PROBLEM TO WORK ON
Extract the entries below verbatim, starting at the line containing "Given: Click the 分享到 share label" and ending at the line containing "Looking at the screenshot, I should pos(91,193).", both lines included. Leave the pictures out of the answer.

EXCERPTED DATA

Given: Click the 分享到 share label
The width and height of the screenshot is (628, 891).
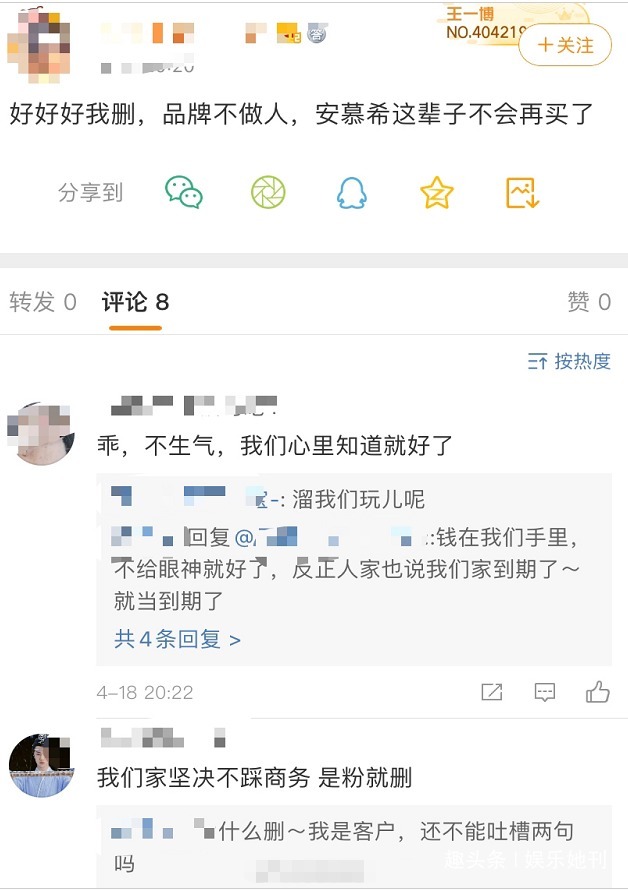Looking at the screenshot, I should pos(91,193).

* * *

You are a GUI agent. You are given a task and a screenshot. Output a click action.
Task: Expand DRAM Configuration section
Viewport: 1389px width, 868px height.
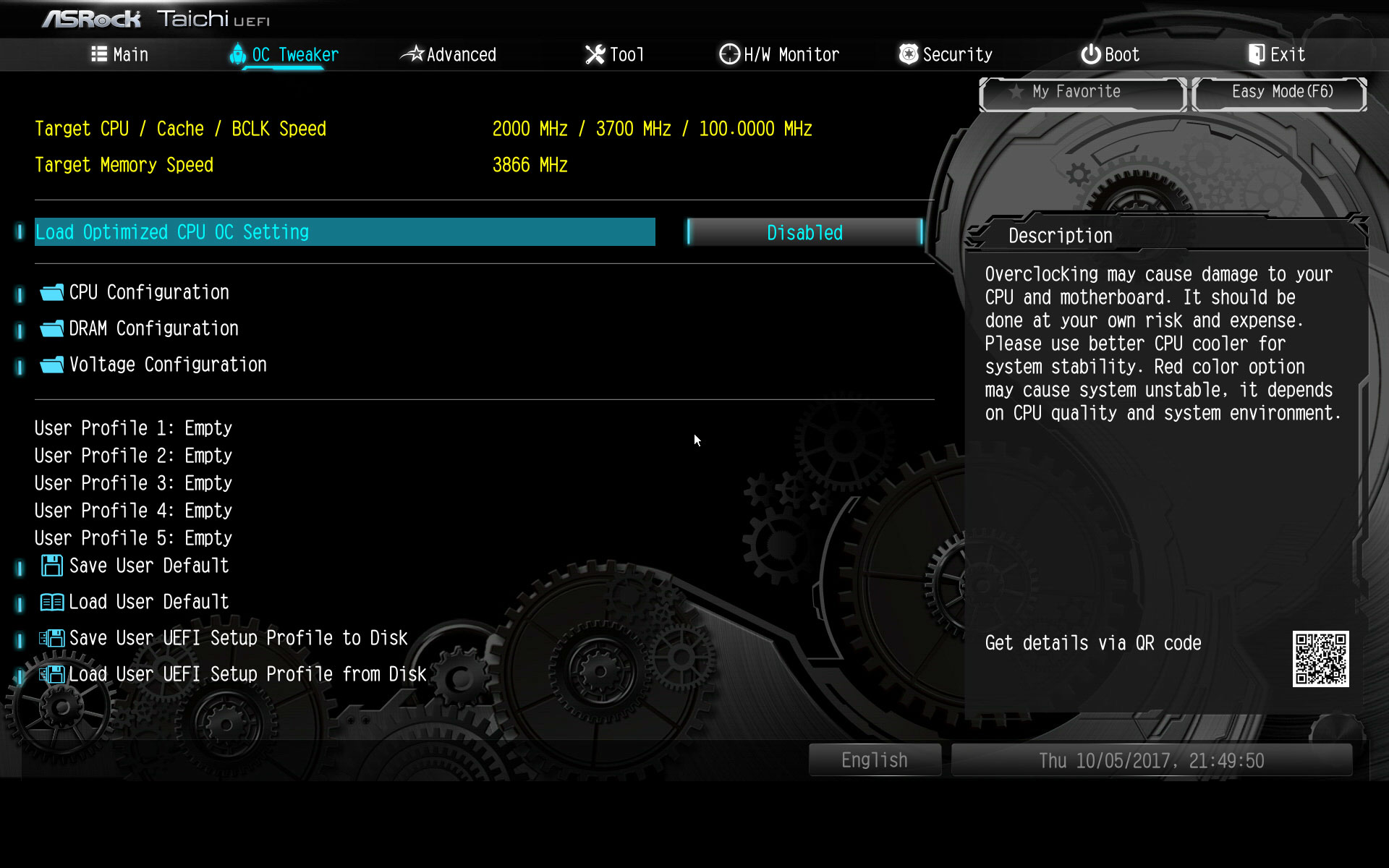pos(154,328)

* * *

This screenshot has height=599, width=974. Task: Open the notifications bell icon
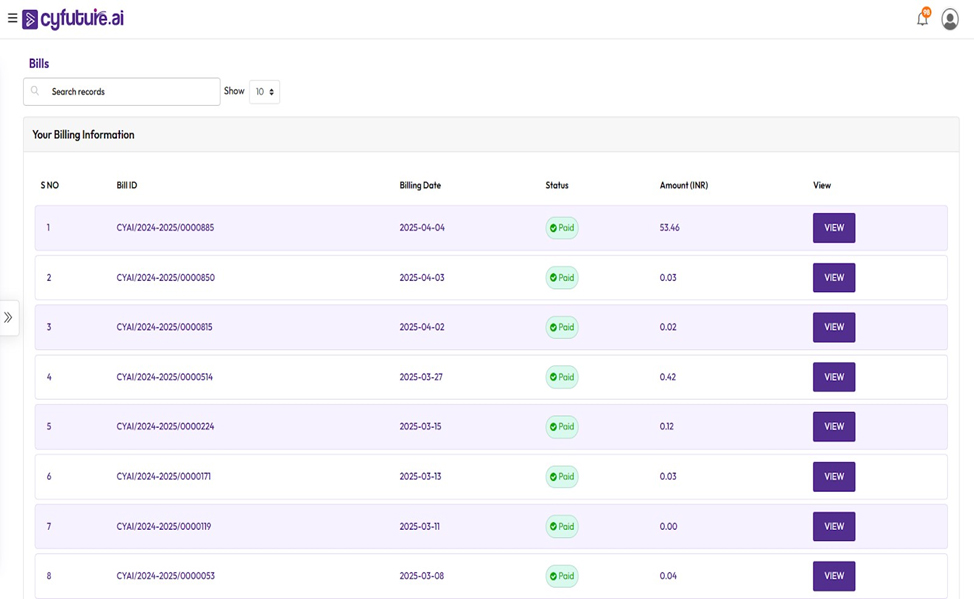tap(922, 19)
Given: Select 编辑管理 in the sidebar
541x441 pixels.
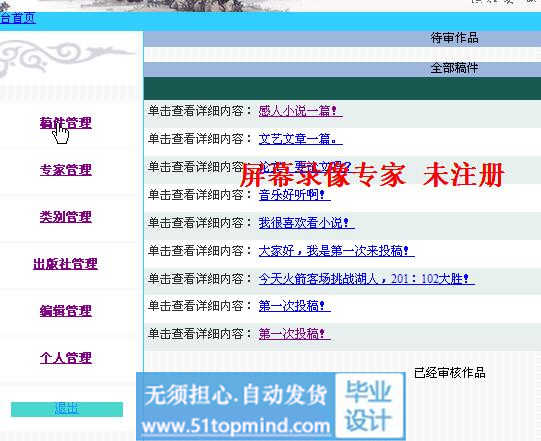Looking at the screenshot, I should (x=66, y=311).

EXERCISE OUTPUT
Given: Click the 分享到 share label
The width and height of the screenshot is (628, 891).
Looking at the screenshot, I should pos(91,193).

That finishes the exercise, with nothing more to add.